▶ Given records
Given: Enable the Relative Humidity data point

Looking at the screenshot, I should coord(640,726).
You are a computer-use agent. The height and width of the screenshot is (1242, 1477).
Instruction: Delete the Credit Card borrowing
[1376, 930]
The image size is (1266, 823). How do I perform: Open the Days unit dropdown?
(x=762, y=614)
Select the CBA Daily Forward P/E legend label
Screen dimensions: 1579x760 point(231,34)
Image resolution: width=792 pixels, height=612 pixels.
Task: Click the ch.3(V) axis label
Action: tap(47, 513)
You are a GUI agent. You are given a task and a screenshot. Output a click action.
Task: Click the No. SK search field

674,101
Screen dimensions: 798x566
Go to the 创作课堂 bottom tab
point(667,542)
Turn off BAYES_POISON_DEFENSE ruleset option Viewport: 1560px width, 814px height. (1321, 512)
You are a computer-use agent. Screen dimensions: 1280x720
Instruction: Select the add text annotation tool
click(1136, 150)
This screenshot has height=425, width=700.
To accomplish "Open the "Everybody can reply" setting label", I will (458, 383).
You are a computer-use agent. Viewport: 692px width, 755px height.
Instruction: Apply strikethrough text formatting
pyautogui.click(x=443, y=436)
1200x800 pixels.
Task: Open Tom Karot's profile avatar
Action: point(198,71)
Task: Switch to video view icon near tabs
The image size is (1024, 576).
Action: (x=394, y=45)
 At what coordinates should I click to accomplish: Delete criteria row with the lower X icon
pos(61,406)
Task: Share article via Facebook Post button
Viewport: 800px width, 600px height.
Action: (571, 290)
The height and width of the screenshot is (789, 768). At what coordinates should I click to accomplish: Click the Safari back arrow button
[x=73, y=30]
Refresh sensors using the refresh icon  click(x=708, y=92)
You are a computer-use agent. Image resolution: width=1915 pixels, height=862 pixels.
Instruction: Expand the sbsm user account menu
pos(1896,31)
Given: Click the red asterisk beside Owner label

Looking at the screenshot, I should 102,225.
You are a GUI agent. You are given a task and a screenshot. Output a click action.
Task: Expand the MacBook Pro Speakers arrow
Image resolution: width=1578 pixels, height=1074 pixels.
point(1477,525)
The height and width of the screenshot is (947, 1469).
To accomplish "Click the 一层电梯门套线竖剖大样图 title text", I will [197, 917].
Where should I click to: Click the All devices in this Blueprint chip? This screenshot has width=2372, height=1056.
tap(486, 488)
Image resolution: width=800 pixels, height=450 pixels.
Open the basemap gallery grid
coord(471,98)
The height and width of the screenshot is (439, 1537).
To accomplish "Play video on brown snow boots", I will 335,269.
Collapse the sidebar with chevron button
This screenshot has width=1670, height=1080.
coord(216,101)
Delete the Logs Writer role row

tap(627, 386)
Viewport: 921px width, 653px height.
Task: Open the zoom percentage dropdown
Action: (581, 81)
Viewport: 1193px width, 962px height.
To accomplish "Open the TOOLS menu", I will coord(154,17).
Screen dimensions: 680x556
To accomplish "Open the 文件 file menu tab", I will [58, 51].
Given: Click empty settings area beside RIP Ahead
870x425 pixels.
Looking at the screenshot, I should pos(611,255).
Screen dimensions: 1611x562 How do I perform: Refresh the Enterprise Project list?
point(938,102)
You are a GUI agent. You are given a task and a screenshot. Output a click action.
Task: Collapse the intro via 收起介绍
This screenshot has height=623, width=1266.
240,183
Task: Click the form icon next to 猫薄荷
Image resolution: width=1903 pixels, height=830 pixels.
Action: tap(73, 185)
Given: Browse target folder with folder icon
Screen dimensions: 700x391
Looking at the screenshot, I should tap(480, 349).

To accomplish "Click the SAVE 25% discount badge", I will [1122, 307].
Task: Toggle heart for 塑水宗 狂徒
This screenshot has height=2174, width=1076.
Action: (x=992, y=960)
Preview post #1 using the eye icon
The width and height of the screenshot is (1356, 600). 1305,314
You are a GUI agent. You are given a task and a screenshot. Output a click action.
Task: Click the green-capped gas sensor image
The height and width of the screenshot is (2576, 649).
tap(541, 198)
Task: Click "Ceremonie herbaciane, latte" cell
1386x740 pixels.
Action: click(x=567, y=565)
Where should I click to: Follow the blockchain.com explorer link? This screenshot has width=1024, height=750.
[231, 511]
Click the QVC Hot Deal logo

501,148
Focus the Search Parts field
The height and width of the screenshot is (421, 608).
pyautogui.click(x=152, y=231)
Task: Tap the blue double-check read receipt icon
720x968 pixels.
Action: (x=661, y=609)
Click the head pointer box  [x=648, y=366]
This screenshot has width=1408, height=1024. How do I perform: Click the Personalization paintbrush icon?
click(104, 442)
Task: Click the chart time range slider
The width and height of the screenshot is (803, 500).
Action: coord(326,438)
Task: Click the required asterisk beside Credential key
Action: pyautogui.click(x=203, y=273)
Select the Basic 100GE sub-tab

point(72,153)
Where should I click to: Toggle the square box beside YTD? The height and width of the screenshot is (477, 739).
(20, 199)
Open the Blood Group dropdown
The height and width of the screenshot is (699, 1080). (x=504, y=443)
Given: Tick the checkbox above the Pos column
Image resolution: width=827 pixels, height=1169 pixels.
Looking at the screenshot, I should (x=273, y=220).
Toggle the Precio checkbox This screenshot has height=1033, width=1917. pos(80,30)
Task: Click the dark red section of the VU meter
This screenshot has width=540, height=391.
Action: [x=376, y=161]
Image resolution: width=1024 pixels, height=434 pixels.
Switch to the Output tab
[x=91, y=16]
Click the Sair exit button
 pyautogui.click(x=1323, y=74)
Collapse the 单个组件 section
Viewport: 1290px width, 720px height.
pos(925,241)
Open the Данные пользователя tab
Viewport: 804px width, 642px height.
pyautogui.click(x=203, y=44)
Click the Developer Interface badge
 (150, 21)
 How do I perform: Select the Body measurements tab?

▶ What the task asks
All of the material should be set down exactly as it reads.

▶ Your response
Given: Enable the Relative Humidity data point

Looking at the screenshot, I should coord(640,726).
You are a computer-use agent. The height and width of the screenshot is (1242, 1477).
Instruction: Delete the Credit Card borrowing
[1376, 930]
The image size is (1266, 823). How do I perform: Open the Days unit dropdown?
(x=762, y=614)
Select the CBA Daily Forward P/E legend label
Screen dimensions: 1579x760 point(231,34)
Image resolution: width=792 pixels, height=612 pixels.
Task: Click the ch.3(V) axis label
Action: tap(47, 513)
You are a GUI agent. You are given a task and a screenshot. Output a click action.
Task: Click the No. SK search field

674,101
Screen dimensions: 798x566
Go to the 创作课堂 bottom tab
point(667,542)
Turn off BAYES_POISON_DEFENSE ruleset option Viewport: 1560px width, 814px height. (1321, 512)
You are a computer-use agent. Screen dimensions: 1280x720
Instruction: Select the add text annotation tool
click(1136, 150)
This screenshot has height=425, width=700.
To accomplish "Open the "Everybody can reply" setting label", I will (458, 383).
You are a computer-use agent. Viewport: 692px width, 755px height.
Instruction: Apply strikethrough text formatting
pyautogui.click(x=443, y=436)
1200x800 pixels.
Task: Open Tom Karot's profile avatar
Action: point(198,71)
Task: Switch to video view icon near tabs
The image size is (1024, 576).
Action: (x=394, y=45)
 At what coordinates should I click to accomplish: Delete criteria row with the lower X icon
pos(61,406)
Task: Share article via Facebook Post button
Viewport: 800px width, 600px height.
Action: (571, 290)
The height and width of the screenshot is (789, 768). At what coordinates should I click to accomplish: Click the Safari back arrow button
[x=73, y=30]
Refresh sensors using the refresh icon  click(x=708, y=92)
You are a computer-use agent. Image resolution: width=1915 pixels, height=862 pixels.
Instruction: Expand the sbsm user account menu
pos(1896,31)
Given: Click the red asterisk beside Owner label

Looking at the screenshot, I should 102,225.
You are a GUI agent. You are given a task and a screenshot. Output a click action.
Task: Expand the MacBook Pro Speakers arrow
Image resolution: width=1578 pixels, height=1074 pixels.
point(1477,525)
The height and width of the screenshot is (947, 1469).
To accomplish "Click the 一层电梯门套线竖剖大样图 title text", I will [197, 917].
Where should I click to: Click the All devices in this Blueprint chip? This screenshot has width=2372, height=1056.
tap(486, 488)
Image resolution: width=800 pixels, height=450 pixels.
Open the basemap gallery grid
coord(471,98)
The height and width of the screenshot is (439, 1537).
To accomplish "Play video on brown snow boots", I will 335,269.
Collapse the sidebar with chevron button
This screenshot has width=1670, height=1080.
coord(216,101)
Delete the Logs Writer role row

tap(627, 386)
Viewport: 921px width, 653px height.
Task: Open the zoom percentage dropdown
Action: (581, 81)
Viewport: 1193px width, 962px height.
To accomplish "Open the TOOLS menu", I will coord(154,17).
Screen dimensions: 680x556
To accomplish "Open the 文件 file menu tab", I will [58, 51].
Given: Click empty settings area beside RIP Ahead
870x425 pixels.
Looking at the screenshot, I should pos(611,255).
Screen dimensions: 1611x562 How do I perform: Refresh the Enterprise Project list?
point(938,102)
You are a GUI agent. You are given a task and a screenshot. Output a click action.
Task: Collapse the intro via 收起介绍
This screenshot has height=623, width=1266.
240,183
Task: Click the form icon next to 猫薄荷
Image resolution: width=1903 pixels, height=830 pixels.
Action: tap(73, 185)
Given: Browse target folder with folder icon
Screen dimensions: 700x391
Looking at the screenshot, I should tap(480, 349).

To accomplish "Click the SAVE 25% discount badge", I will [1122, 307].
Task: Toggle heart for 塑水宗 狂徒
This screenshot has height=2174, width=1076.
Action: (x=992, y=960)
Preview post #1 using the eye icon
The width and height of the screenshot is (1356, 600). 1305,314
You are a GUI agent. You are given a task and a screenshot. Output a click action.
Task: Click the green-capped gas sensor image
The height and width of the screenshot is (2576, 649).
tap(541, 198)
Task: Click "Ceremonie herbaciane, latte" cell
1386x740 pixels.
Action: click(x=567, y=565)
Where should I click to: Follow the blockchain.com explorer link? This screenshot has width=1024, height=750.
[231, 511]
Click the QVC Hot Deal logo

501,148
Focus the Search Parts field
The height and width of the screenshot is (421, 608).
pyautogui.click(x=152, y=231)
Task: Tap the blue double-check read receipt icon
720x968 pixels.
Action: (x=661, y=609)
Click the head pointer box  [x=648, y=366]
This screenshot has width=1408, height=1024. How do I perform: Click the Personalization paintbrush icon?
click(104, 442)
Task: Click the chart time range slider
The width and height of the screenshot is (803, 500).
Action: coord(326,438)
Task: Click the required asterisk beside Credential key
Action: pyautogui.click(x=203, y=273)
Select the Basic 100GE sub-tab

point(72,153)
Where should I click to: Toggle the square box beside YTD? The height and width of the screenshot is (477, 739).
(20, 199)
Open the Blood Group dropdown
The height and width of the screenshot is (699, 1080). (x=504, y=443)
Given: Tick the checkbox above the Pos column
Image resolution: width=827 pixels, height=1169 pixels.
Looking at the screenshot, I should (x=273, y=220).
Toggle the Precio checkbox This screenshot has height=1033, width=1917. pos(80,30)
Task: Click the dark red section of the VU meter
This screenshot has width=540, height=391.
Action: [x=376, y=161]
Image resolution: width=1024 pixels, height=434 pixels.
Switch to the Output tab
[x=91, y=16]
Click the Sair exit button
 pyautogui.click(x=1323, y=74)
Collapse the 单个组件 section
Viewport: 1290px width, 720px height.
pos(925,241)
Open the Данные пользователя tab
Viewport: 804px width, 642px height.
pyautogui.click(x=203, y=44)
Click the Developer Interface badge
 (150, 21)
 How do I perform: Select the Body measurements tab?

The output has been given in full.